Backdoor adjustment¶
Outline¶
Setup¶
Here, we install the necessary Pytorch, Pyro, and ChiRho dependencies for this example.
[11]:
%reload_ext autoreload
%autoreload 2
%pdb off
from typing import Dict, List, Optional, Tuple, Union, TypeVar
import os
import torch
import pyro
import pyro.distributions as dist
import pandas as pd
import seaborn as sns
import matplotlib.pyplot as plt
import pytorch_lightning as pl
from pyro.nn import PyroModule, PyroSample
from pyro.poutine import replay, trace
from pyro.infer.autoguide import AutoDelta, AutoNormal
from pyro.infer import SVI, Predictive
from chirho.counterfactual.handlers import MultiWorldCounterfactual
from chirho.indexed.ops import IndexSet, gather
from chirho.interventional.handlers import do
from chirho.observational.handlers import condition
pyro.clear_param_store()
pyro.set_rng_seed(1234)
pyro.settings.set(module_local_params=True)
smoke_test = ('CI' in os.environ)
max_epochs = 10 if smoke_test else 1000
num_samples = 10 if smoke_test else 10000
Automatic pdb calling has been turned OFF
Overview: Systematically adjusting for observed confounding¶
Task: Treatment effect estimation with observational data¶
In this example, we are interested in estimating how changes (or interventions) to a particular treatment variable \(T\) influence a particular outcome variable \(Y\). We wish to estimate this causal effect using observational (non-randomized) data from \(T\), \(Y\), and some collection of covariates \(X = \{X_1, ..., X_d\}\).
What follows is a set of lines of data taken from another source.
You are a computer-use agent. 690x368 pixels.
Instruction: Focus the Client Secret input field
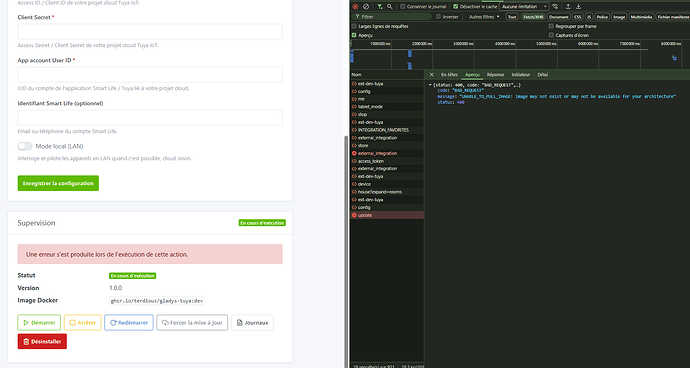pyautogui.click(x=150, y=32)
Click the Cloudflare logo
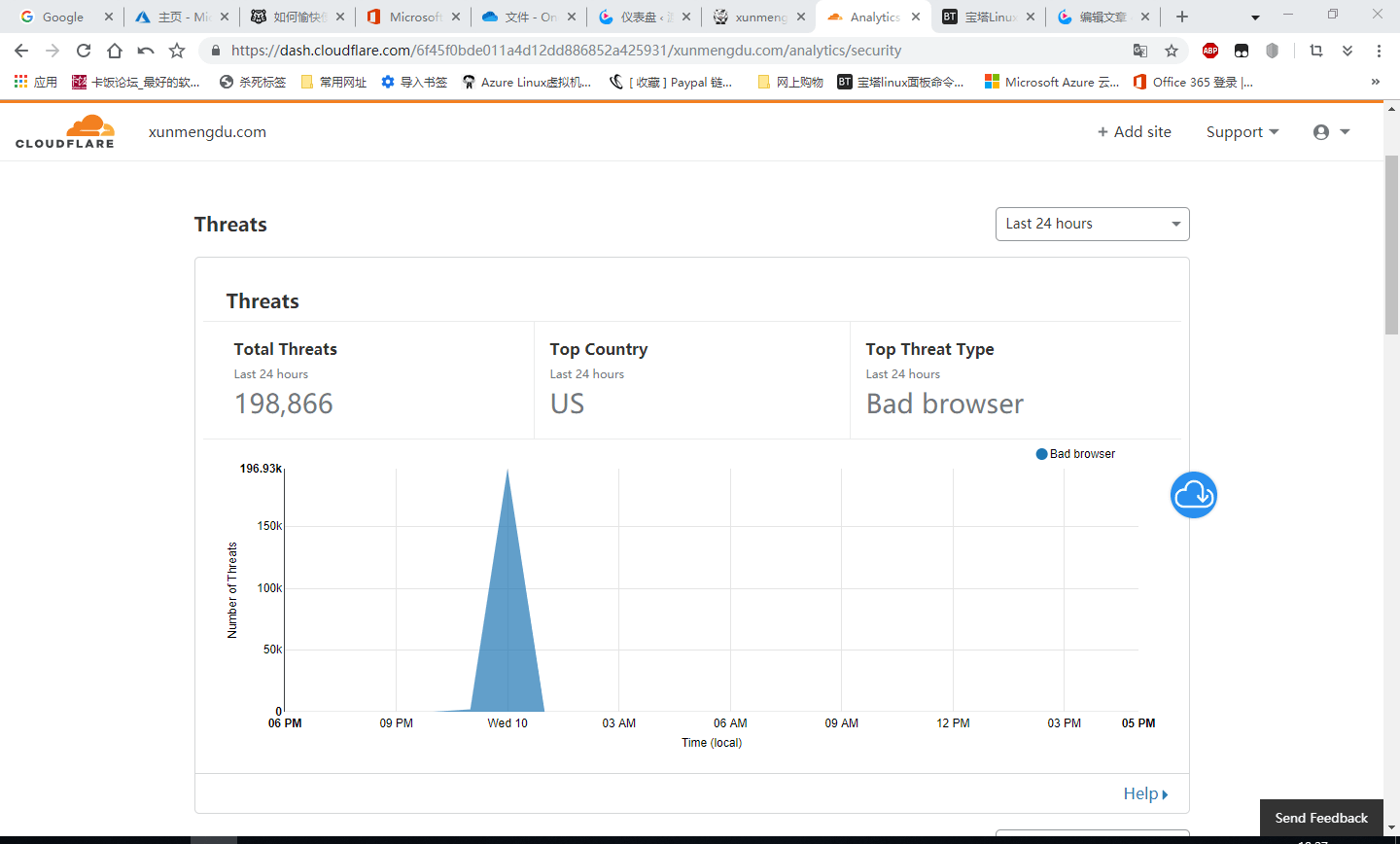Viewport: 1400px width, 844px height. pos(65,131)
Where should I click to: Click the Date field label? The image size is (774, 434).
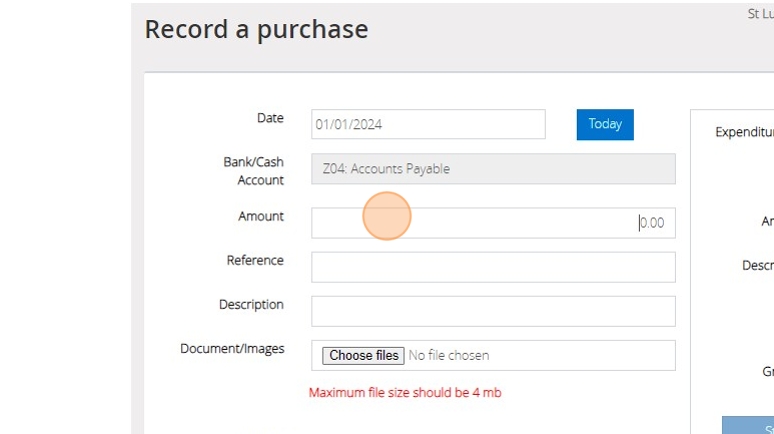click(x=270, y=118)
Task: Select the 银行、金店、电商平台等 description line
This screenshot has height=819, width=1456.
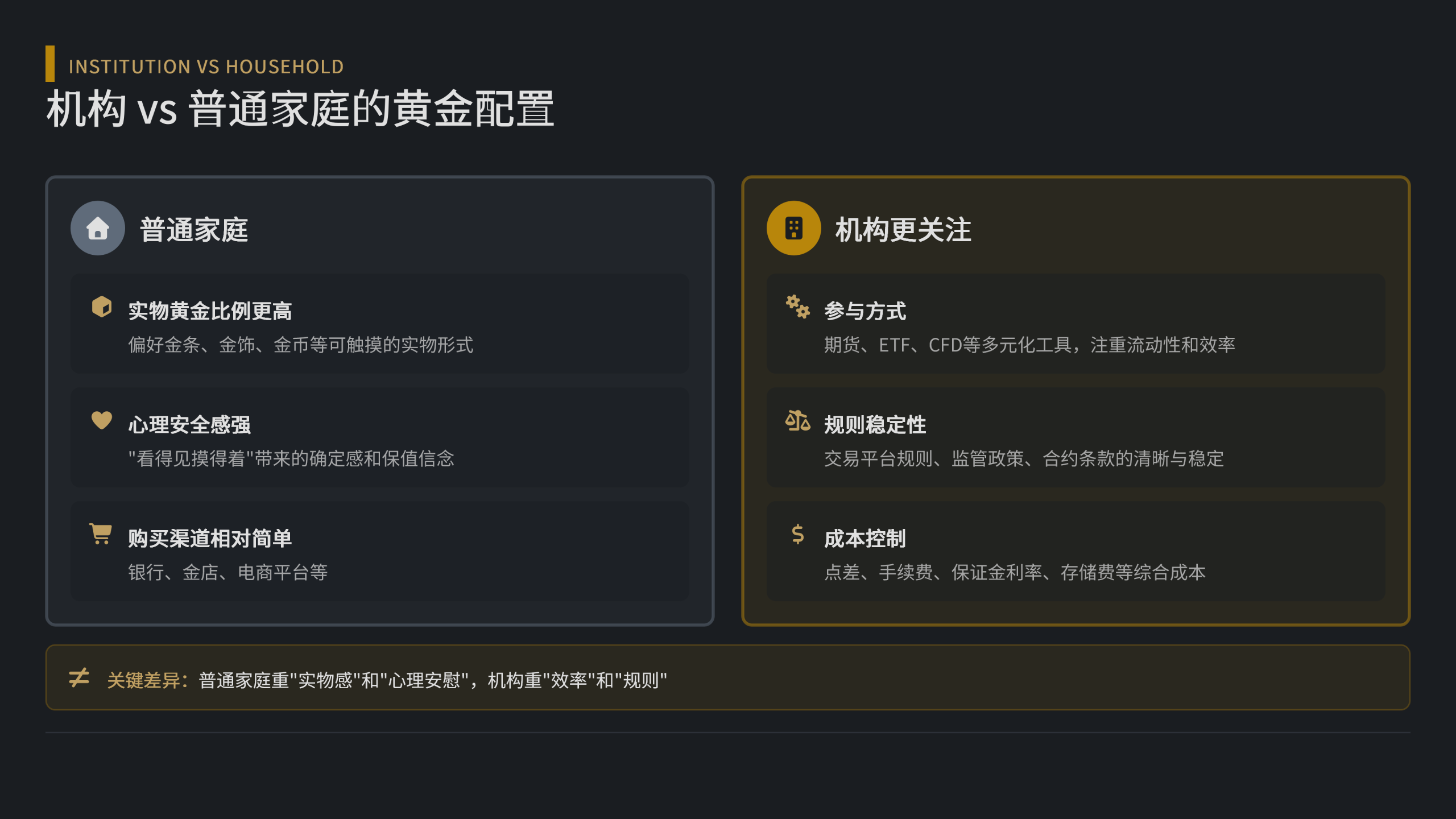Action: coord(228,572)
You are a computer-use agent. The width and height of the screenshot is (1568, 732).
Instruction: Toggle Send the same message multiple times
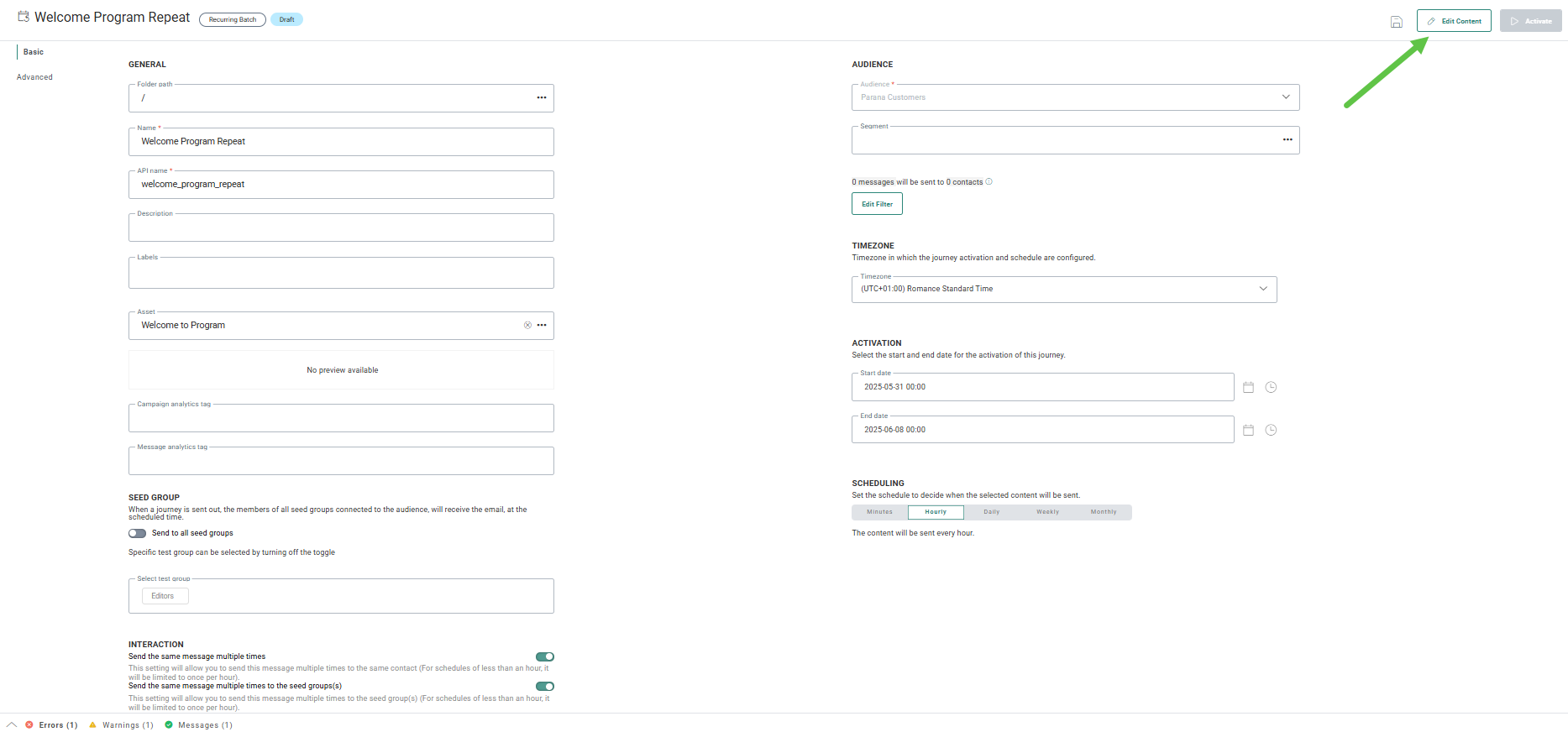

In this example we’ll assume that \(T\) is a binary random variable, but the concepts carry over exactly when \(T\) is continuous or discrete-ordinal.
Challenge: Confounding¶
Unfortunately, naively estimating the effect of an intervention by simply approximating \(P(Y|T)\) alone may produce poor estimates of \(T\)’s effect on \(Y\). In these kinds of observational settings, some collection of variables \(Z = \{Z_1, ..., Z_{d'}\}\) may influence both \(T\) and \(Y\), resulting in a statistical dependence that is not reflective of the causal effect we are interested in estimating. These variables are called “confounders”, and pose a serious problem for drawing causal conclusions from observational data.
Assumptions: All confounders observed¶
In this example we assume that all confounders between \(T\) and \(Y\) are observed. In other words, \(Z \subseteq X\).
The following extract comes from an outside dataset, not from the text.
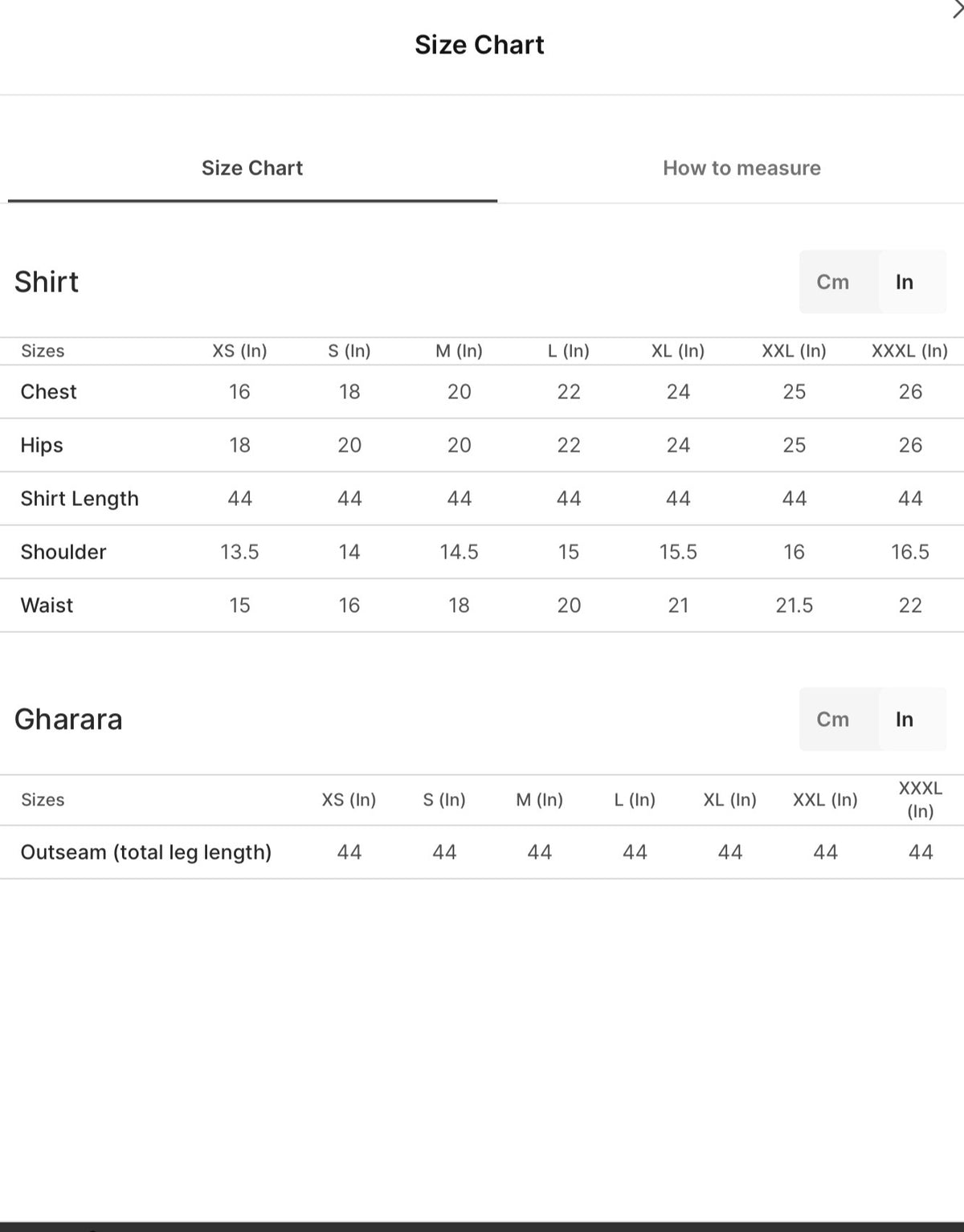Switch Gharara table units to Cm
964x1232 pixels.
click(833, 720)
For technical reasons that are out of scope of this tutorial [Cinelli et. al., 2020], we also assume that no elements of \(X\) are common effects of \(T\) and \(Y\), nor are they influenced by any sets of variables \(U_1\), \(U_2\) such that \(U_1\) influences \(T\) and \(U_2\) influences \(Y\). This somewhat more technical assumption avoids the possibility of “collider bias”, also sometimes refered to as “Berkson’s paradox”. See https://en.wikipedia.org/wiki/Berkson%27s_paradox for more discussion of Berkson’s paradox.
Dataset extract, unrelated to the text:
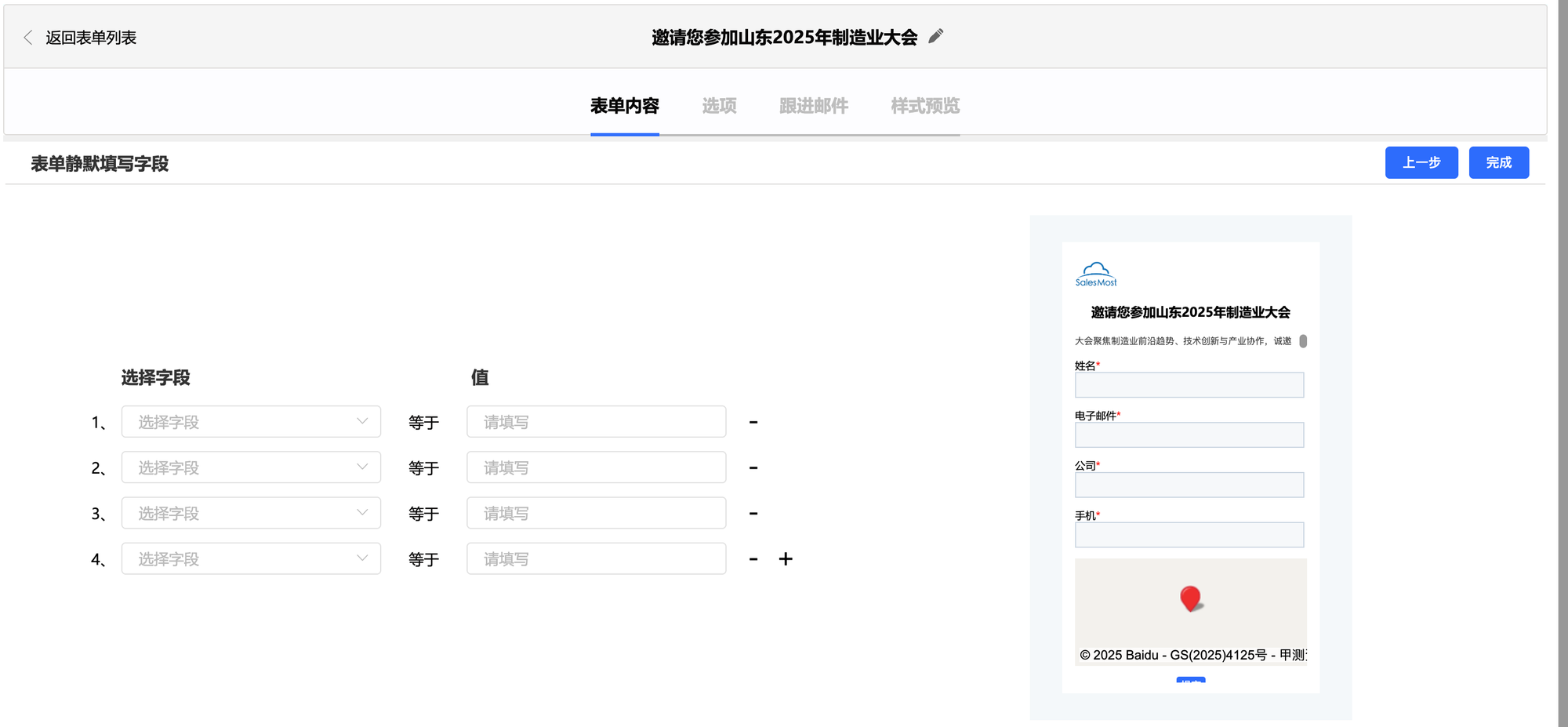1568x727 pixels.
Task: Click the preview description scrollbar handle
Action: pyautogui.click(x=1303, y=341)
Intuition: Statistically adjusting for confounding¶
If all of the confounders are observed, then we can imagine partitioning our data instances into subsets of instances that have similar values of \(X\) and then estimating the statistical dependence between \(T\) and \(Y\) within each subset of instances. Because we’ve assumed that \(X\) contains all possible confounders, then any remaining statistical dependence must be attributable to \(T\)’s influence on \(Y\). To yield a population-averaged effect estimate, we simply take a weighted average of these subgroup effect estimates where the weights are given by the (estimated) marginal probability of \(X\).
Importantly, this “matching” description provides an intuition about how the assumptions result in unbiased statistical inferences of the effect of \(T\) on \(Y\). In practice, it is often very hard to partition data into explicit subsets of similar units, especially if \(X\) is high dimensional. ChiRho’s approach, in which counterfactual outcomes are imputed using a Bayesian model, also produces unbiased estimates, albeit in a less immediately intuitive way.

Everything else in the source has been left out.